PAUL RAFFAELE–¿Es cierto que usted no sabe conducir?
–Es cierto. Cuando era joven me gustaba tanto la velocidad que tomé la decisión de no conducir nunca porque sabía que me mataría si me ponía al volante de un coche. He tenido que inventar trucos para protegerme a mí mismo de mi deseo de correr riesgos extremos. La mejor protección es el miedo. Nunca me ha impedido hacer las cosas, pero por lo menos me ha hecho más cauteloso.

“No saben lo que es la electricidad; ni los coches, ni las carreteras, ni la penicilina, ni el agua corriente”

–¿Cuál es su próximo proyecto de trabajo?
–Mañana me voy al Congo a estudiar a los gorilas de montaña. Sólo quedan 700 ejemplares salvajes en el mundo, y casi todos están allí, no muy lejos del grupo que estudió en su momento Diane Fossey. A la vuelta pasaré por India para trabajar en un libro sobre caníbales en el río Ganges. Luego voy a México, siguiendo con ese mismo tema, para investigar sobre los aztecas, que eran grandes antropófagos.
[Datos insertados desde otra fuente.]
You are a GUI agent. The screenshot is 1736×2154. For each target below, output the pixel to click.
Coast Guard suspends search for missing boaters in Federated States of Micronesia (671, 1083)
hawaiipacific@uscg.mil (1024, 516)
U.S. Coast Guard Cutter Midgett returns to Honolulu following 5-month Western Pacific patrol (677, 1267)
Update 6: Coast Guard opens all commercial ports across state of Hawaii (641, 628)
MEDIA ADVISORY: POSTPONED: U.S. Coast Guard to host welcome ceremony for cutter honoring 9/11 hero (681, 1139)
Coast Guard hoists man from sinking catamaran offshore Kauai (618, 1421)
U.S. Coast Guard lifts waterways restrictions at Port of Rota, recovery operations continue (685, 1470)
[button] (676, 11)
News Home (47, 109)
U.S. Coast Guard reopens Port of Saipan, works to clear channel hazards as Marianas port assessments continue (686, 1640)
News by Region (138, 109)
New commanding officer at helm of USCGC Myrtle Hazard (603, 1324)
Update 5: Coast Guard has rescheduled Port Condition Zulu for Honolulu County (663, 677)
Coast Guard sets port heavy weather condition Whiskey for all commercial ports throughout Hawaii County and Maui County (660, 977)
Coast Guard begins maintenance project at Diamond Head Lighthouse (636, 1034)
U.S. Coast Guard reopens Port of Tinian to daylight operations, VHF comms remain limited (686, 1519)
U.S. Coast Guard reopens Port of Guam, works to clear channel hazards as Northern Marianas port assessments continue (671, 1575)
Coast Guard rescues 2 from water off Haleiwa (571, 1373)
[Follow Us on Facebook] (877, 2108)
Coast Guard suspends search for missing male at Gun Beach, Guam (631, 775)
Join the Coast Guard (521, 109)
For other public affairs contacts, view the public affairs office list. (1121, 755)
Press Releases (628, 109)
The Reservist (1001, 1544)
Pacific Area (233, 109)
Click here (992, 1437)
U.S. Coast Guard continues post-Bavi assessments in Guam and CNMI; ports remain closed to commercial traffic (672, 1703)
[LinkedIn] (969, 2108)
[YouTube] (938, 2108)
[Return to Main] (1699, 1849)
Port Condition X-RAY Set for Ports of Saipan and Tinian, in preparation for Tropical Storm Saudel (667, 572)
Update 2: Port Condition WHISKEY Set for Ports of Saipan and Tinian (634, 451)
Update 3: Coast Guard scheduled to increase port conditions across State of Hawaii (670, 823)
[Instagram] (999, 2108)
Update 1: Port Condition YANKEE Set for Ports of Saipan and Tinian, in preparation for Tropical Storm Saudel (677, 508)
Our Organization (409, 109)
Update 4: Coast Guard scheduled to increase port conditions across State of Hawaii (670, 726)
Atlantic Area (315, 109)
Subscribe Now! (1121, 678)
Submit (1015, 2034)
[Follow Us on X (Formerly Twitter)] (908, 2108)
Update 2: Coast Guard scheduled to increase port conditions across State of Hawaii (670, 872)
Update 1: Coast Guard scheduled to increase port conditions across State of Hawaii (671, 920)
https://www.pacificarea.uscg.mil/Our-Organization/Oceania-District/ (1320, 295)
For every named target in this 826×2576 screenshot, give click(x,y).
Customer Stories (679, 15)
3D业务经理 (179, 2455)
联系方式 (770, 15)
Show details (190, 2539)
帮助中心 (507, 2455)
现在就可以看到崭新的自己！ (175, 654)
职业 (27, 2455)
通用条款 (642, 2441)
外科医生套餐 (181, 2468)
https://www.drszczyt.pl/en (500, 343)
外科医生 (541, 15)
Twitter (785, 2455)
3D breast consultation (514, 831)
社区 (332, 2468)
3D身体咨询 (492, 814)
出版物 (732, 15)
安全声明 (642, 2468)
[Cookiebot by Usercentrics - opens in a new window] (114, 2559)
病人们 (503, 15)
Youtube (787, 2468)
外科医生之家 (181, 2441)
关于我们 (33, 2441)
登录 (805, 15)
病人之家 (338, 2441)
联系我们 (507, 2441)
Después iré a África a trabajar en un estudio sobre leones y finalmente, a Nueva Guinea para asistir al festival de una tribu cuyos miembros consumen el cerebro de sus familiares muertos y están siendo víctimas de una enfermedad aparentemente a consecuencia de ello.

–¿Se iría usted a vivir con los caníbales?
–Me fascinan su cultura y sus costumbres, pero la vida con ellos no es fácil y no creo que pudiera pasar muchos meses allí, armado con arco y flechas, pendiente de la posible emboscada de otro clan. Imagínese tener que andar permanentemente armado para protegerte del riesgo de que te maten y te coman cada vez que abandonas la casa. Pero los korowai están acostumbrados. Es algo normal en su vida, como cruzar la calle de una gran ciudad o comprar el periódico en el quiosco lo es para nosotros.